*** The data

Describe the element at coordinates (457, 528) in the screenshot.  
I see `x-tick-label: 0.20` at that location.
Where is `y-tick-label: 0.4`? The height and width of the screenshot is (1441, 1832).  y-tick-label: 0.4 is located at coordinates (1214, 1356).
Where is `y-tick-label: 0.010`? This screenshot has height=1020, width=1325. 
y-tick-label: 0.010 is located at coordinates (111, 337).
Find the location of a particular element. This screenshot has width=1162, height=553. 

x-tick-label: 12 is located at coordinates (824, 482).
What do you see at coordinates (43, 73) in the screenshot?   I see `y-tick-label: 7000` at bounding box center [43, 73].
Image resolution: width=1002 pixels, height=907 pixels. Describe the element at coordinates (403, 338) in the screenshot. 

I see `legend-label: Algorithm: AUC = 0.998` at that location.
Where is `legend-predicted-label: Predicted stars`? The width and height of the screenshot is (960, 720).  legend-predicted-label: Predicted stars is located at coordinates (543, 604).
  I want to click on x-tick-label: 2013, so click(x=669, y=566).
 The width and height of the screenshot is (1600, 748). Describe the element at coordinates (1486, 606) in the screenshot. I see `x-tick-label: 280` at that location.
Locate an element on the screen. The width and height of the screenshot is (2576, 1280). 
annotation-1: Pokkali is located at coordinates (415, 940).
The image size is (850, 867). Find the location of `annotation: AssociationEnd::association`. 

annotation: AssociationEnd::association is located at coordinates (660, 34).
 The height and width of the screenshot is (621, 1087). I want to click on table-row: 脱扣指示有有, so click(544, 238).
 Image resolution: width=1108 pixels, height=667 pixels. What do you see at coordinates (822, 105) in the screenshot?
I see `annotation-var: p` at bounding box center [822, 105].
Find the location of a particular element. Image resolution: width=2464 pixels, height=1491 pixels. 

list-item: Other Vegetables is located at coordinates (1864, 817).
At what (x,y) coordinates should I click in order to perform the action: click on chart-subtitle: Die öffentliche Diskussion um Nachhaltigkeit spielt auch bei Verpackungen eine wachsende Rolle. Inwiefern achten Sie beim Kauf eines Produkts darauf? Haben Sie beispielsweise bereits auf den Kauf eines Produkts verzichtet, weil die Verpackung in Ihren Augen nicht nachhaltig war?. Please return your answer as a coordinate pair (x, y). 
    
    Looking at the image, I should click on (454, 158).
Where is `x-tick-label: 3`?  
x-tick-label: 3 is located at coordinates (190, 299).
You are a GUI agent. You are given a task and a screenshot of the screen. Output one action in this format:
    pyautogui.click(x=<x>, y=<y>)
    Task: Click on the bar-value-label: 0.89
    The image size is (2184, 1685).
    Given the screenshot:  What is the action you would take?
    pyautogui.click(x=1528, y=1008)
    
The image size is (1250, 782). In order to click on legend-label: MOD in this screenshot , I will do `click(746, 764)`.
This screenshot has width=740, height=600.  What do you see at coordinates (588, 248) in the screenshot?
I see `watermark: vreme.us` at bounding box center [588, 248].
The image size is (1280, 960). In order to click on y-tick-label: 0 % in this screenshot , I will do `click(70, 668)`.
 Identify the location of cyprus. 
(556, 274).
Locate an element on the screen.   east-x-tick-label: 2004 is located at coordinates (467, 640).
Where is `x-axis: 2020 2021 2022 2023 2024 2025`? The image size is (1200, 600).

******

# What the task asks
Rewrite the whole listing above, changing "Find the location of a particular element" to "Give the position of a specific element" everywhere it occurs and keeping everything else unchanged.

# Exercise answer
Describe the element at coordinates (457, 528) in the screenshot.  
I see `x-tick-label: 0.20` at that location.
Where is `y-tick-label: 0.4`? The height and width of the screenshot is (1441, 1832).  y-tick-label: 0.4 is located at coordinates (1214, 1356).
Where is `y-tick-label: 0.010`? This screenshot has height=1020, width=1325. 
y-tick-label: 0.010 is located at coordinates (111, 337).
Give the position of a specific element. This screenshot has width=1162, height=553. 

x-tick-label: 12 is located at coordinates (824, 482).
What do you see at coordinates (43, 73) in the screenshot?   I see `y-tick-label: 7000` at bounding box center [43, 73].
Image resolution: width=1002 pixels, height=907 pixels. Describe the element at coordinates (403, 338) in the screenshot. 

I see `legend-label: Algorithm: AUC = 0.998` at that location.
Where is `legend-predicted-label: Predicted stars`? The width and height of the screenshot is (960, 720).  legend-predicted-label: Predicted stars is located at coordinates (543, 604).
  I want to click on x-tick-label: 2013, so click(x=669, y=566).
 The width and height of the screenshot is (1600, 748). Describe the element at coordinates (1486, 606) in the screenshot. I see `x-tick-label: 280` at that location.
Locate an element on the screen. The width and height of the screenshot is (2576, 1280). 
annotation-1: Pokkali is located at coordinates (415, 940).
The image size is (850, 867). Find the location of `annotation: AssociationEnd::association`. 

annotation: AssociationEnd::association is located at coordinates (660, 34).
 The height and width of the screenshot is (621, 1087). I want to click on table-row: 脱扣指示有有, so click(544, 238).
 Image resolution: width=1108 pixels, height=667 pixels. What do you see at coordinates (822, 105) in the screenshot?
I see `annotation-var: p` at bounding box center [822, 105].
Give the position of a specific element. Image resolution: width=2464 pixels, height=1491 pixels. 

list-item: Other Vegetables is located at coordinates (1864, 817).
At what (x,y) coordinates should I click in order to perform the action: click on chart-subtitle: Die öffentliche Diskussion um Nachhaltigkeit spielt auch bei Verpackungen eine wachsende Rolle. Inwiefern achten Sie beim Kauf eines Produkts darauf? Haben Sie beispielsweise bereits auf den Kauf eines Produkts verzichtet, weil die Verpackung in Ihren Augen nicht nachhaltig war?. Please return your answer as a coordinate pair (x, y). 
    
    Looking at the image, I should click on (454, 158).
Where is `x-tick-label: 3`?  
x-tick-label: 3 is located at coordinates (190, 299).
You are a GUI agent. You are given a task and a screenshot of the screen. Output one action in this format:
    pyautogui.click(x=<x>, y=<y>)
    Task: Click on the bar-value-label: 0.89
    The image size is (2184, 1685).
    Given the screenshot:  What is the action you would take?
    pyautogui.click(x=1528, y=1008)
    
The image size is (1250, 782). In order to click on legend-label: MOD in this screenshot , I will do `click(746, 764)`.
This screenshot has width=740, height=600.  What do you see at coordinates (588, 248) in the screenshot?
I see `watermark: vreme.us` at bounding box center [588, 248].
The image size is (1280, 960). In order to click on y-tick-label: 0 % in this screenshot , I will do `click(70, 668)`.
 Identify the location of cyprus. 
(556, 274).
Locate an element on the screen.   east-x-tick-label: 2004 is located at coordinates (467, 640).
Where is `x-axis: 2020 2021 2022 2023 2024 2025`? The image size is (1200, 600).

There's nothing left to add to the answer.